Requirement>
Among the lines below, restate word for word only those from the line with "Open the Year dropdown" through the line with "Task: Click the 0:31 video duration label", with both end lines kept.

*****

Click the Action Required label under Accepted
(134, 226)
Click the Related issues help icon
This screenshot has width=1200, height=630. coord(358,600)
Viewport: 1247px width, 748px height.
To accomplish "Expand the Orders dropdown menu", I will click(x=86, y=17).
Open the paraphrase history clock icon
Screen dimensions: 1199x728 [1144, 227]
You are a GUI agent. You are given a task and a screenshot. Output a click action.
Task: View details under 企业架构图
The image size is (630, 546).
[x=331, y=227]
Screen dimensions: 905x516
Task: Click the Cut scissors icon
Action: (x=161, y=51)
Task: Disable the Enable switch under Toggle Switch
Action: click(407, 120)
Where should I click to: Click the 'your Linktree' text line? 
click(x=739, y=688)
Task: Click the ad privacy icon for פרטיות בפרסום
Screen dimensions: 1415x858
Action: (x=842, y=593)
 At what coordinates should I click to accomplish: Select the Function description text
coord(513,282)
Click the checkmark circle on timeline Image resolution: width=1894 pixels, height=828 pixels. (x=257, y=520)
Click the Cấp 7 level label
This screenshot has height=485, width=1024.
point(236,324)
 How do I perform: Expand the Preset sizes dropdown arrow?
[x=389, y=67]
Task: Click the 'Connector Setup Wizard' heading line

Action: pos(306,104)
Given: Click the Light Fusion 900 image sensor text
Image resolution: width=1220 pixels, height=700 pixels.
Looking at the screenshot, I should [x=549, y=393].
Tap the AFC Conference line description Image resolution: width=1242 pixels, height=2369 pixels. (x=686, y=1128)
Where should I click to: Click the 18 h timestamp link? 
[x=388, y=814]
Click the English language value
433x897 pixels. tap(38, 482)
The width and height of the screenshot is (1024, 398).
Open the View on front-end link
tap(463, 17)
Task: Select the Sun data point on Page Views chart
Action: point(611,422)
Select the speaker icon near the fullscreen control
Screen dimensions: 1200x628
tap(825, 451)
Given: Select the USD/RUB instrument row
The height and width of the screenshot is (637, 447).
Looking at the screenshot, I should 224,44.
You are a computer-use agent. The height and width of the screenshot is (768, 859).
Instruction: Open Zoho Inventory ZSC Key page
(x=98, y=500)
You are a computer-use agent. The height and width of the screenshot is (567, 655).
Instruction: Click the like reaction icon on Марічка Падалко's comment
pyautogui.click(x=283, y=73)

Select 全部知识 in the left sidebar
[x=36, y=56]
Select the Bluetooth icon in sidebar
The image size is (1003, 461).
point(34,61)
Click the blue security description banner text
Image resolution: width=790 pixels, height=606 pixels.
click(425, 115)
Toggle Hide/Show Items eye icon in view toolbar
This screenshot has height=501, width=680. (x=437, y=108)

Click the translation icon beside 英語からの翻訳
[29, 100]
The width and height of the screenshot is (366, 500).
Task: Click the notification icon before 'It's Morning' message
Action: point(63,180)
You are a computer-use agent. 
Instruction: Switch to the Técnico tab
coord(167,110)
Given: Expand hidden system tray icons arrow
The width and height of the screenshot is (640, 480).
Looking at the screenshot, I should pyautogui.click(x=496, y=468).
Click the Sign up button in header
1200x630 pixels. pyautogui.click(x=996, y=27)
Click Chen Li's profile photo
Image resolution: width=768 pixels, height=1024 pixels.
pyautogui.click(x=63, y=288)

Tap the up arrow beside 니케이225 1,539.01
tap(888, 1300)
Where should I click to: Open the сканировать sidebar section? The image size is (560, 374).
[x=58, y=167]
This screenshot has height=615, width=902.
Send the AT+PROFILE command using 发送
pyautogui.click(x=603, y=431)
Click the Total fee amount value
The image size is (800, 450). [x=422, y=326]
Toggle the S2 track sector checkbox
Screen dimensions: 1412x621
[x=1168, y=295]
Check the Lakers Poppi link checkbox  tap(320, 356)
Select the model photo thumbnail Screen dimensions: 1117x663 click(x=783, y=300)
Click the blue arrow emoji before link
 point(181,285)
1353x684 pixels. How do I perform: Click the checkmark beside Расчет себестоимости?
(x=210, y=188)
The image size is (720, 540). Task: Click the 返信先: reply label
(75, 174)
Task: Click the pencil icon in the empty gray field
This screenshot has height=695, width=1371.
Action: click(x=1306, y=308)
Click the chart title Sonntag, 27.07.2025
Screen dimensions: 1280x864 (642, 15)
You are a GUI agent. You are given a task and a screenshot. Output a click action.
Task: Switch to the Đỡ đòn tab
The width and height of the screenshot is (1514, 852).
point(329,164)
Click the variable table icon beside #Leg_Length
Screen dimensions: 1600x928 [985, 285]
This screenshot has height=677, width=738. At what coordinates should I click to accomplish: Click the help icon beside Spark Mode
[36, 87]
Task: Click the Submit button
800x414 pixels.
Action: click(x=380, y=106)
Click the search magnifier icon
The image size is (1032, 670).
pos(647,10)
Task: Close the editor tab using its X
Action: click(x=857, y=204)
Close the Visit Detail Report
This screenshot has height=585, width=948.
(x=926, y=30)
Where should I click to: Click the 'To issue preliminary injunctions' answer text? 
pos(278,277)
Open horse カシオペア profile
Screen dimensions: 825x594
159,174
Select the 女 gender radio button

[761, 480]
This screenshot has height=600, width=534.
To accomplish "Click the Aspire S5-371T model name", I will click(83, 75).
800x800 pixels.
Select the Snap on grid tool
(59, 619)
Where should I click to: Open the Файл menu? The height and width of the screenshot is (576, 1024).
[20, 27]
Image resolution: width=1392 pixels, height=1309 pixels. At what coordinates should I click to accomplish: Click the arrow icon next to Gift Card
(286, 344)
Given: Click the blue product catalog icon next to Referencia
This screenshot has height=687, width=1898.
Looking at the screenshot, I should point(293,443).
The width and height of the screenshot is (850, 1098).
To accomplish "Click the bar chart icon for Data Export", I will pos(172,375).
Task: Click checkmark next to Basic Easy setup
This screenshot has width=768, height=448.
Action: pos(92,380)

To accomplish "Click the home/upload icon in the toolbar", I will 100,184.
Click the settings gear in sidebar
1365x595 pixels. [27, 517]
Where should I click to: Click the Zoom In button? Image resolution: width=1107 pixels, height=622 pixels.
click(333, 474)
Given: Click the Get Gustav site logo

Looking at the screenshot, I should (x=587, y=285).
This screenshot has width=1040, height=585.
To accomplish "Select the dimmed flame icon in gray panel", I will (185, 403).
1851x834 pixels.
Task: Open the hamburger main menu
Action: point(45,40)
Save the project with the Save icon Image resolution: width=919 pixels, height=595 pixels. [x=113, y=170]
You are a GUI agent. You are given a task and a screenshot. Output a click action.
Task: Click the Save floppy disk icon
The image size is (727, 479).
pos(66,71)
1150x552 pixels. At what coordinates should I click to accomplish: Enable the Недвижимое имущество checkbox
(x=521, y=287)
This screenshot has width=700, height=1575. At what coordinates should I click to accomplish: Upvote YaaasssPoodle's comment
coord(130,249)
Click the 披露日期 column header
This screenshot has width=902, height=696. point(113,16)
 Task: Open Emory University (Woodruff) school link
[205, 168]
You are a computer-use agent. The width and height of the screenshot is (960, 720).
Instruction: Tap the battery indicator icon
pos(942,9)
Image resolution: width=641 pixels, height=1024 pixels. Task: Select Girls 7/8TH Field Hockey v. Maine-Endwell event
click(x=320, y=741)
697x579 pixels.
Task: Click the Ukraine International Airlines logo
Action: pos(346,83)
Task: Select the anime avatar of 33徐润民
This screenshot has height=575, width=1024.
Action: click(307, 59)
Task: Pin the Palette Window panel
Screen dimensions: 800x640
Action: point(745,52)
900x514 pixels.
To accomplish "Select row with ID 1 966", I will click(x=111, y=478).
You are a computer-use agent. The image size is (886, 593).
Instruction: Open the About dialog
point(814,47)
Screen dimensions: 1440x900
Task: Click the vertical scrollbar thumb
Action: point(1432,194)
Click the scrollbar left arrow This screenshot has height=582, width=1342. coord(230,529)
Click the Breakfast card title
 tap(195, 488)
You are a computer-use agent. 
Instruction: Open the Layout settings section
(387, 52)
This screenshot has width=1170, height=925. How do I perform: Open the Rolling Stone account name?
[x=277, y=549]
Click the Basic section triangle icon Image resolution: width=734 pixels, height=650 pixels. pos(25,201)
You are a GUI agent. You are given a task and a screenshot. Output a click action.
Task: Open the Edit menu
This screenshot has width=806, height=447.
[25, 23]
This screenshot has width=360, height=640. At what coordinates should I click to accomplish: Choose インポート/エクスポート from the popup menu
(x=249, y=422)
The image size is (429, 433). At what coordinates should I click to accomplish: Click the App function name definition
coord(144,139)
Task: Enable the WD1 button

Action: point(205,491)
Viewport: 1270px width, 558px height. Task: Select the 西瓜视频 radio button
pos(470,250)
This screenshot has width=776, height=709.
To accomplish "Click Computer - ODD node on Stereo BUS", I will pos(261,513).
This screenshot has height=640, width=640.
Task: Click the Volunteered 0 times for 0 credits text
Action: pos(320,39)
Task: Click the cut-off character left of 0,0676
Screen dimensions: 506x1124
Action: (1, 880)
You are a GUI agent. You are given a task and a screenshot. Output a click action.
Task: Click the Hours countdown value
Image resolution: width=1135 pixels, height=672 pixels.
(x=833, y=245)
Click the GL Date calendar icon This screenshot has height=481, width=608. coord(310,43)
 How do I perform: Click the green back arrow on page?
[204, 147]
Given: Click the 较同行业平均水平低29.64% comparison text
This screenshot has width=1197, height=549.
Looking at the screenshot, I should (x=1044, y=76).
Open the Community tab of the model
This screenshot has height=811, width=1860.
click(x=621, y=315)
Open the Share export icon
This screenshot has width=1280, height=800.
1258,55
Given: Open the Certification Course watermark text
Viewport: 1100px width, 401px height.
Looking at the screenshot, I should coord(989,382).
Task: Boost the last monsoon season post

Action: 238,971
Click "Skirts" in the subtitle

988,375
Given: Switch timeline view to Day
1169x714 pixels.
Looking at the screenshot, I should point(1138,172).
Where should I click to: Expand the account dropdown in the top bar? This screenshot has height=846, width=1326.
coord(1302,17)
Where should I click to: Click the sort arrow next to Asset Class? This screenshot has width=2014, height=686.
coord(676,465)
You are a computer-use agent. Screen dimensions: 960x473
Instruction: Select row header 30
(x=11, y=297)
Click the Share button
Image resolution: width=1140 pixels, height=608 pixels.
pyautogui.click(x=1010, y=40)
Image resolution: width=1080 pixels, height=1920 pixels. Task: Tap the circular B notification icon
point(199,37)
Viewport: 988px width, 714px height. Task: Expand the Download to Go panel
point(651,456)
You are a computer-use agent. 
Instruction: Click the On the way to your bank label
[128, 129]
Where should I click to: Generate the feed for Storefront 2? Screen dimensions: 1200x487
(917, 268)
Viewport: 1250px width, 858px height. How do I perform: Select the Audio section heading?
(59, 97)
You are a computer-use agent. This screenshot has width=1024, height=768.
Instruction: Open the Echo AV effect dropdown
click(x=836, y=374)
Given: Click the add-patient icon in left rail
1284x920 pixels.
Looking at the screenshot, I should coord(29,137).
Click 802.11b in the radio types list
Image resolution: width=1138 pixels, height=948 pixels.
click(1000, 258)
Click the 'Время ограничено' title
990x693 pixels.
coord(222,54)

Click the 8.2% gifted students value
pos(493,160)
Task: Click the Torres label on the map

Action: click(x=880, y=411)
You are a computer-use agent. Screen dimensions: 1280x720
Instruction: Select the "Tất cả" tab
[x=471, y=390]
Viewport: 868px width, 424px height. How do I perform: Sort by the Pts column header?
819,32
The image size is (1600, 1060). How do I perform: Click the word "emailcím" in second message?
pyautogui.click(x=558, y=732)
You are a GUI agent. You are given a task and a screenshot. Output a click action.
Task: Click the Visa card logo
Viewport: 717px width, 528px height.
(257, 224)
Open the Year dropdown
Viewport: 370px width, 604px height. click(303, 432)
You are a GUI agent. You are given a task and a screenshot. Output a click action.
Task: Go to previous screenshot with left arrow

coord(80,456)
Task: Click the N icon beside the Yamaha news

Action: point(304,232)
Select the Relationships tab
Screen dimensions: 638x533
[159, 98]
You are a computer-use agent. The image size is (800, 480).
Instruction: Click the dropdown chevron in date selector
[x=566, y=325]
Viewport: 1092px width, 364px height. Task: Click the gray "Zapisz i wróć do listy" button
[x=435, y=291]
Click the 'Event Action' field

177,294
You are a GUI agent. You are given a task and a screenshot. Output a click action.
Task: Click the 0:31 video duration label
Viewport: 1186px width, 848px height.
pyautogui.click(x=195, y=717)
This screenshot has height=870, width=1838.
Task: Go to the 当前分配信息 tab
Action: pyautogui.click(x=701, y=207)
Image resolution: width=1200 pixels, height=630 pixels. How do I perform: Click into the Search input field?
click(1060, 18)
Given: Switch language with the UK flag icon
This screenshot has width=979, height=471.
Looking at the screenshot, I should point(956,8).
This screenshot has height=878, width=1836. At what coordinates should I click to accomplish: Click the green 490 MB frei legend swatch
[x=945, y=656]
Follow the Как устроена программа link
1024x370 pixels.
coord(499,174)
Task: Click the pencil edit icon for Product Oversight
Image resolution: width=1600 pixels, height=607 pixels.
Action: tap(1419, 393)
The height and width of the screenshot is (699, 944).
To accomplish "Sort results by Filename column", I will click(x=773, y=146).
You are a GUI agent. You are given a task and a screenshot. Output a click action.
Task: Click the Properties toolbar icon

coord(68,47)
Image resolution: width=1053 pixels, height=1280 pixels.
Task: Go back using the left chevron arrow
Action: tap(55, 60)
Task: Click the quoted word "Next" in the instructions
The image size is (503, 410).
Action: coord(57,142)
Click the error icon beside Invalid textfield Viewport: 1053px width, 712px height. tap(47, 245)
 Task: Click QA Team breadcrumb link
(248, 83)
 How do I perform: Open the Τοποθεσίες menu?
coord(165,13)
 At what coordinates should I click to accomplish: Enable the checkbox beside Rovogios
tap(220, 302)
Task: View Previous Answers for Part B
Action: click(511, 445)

*****

Response>
Open the Year dropdown
Viewport: 370px width, 604px height. click(303, 432)
You are a GUI agent. You are given a task and a screenshot. Output a click action.
Task: Go to previous screenshot with left arrow

coord(80,456)
Task: Click the N icon beside the Yamaha news

Action: point(304,232)
Select the Relationships tab
Screen dimensions: 638x533
[159, 98]
You are a computer-use agent. The image size is (800, 480).
Instruction: Click the dropdown chevron in date selector
[x=566, y=325]
Viewport: 1092px width, 364px height. Task: Click the gray "Zapisz i wróć do listy" button
[x=435, y=291]
Click the 'Event Action' field

177,294
You are a GUI agent. You are given a task and a screenshot. Output a click action.
Task: Click the 0:31 video duration label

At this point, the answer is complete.